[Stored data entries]
################

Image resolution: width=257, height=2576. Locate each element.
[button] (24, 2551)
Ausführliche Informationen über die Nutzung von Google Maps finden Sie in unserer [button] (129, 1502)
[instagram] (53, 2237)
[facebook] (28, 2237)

################

Nothing should be left out: repeat all of the data exactly.

SOLVED PROBLEM ::
Image resolution: width=257, height=2576. Locate each element.
[button] (24, 2551)
Ausführliche Informationen über die Nutzung von Google Maps finden Sie in unserer [button] (129, 1502)
[instagram] (53, 2237)
[facebook] (28, 2237)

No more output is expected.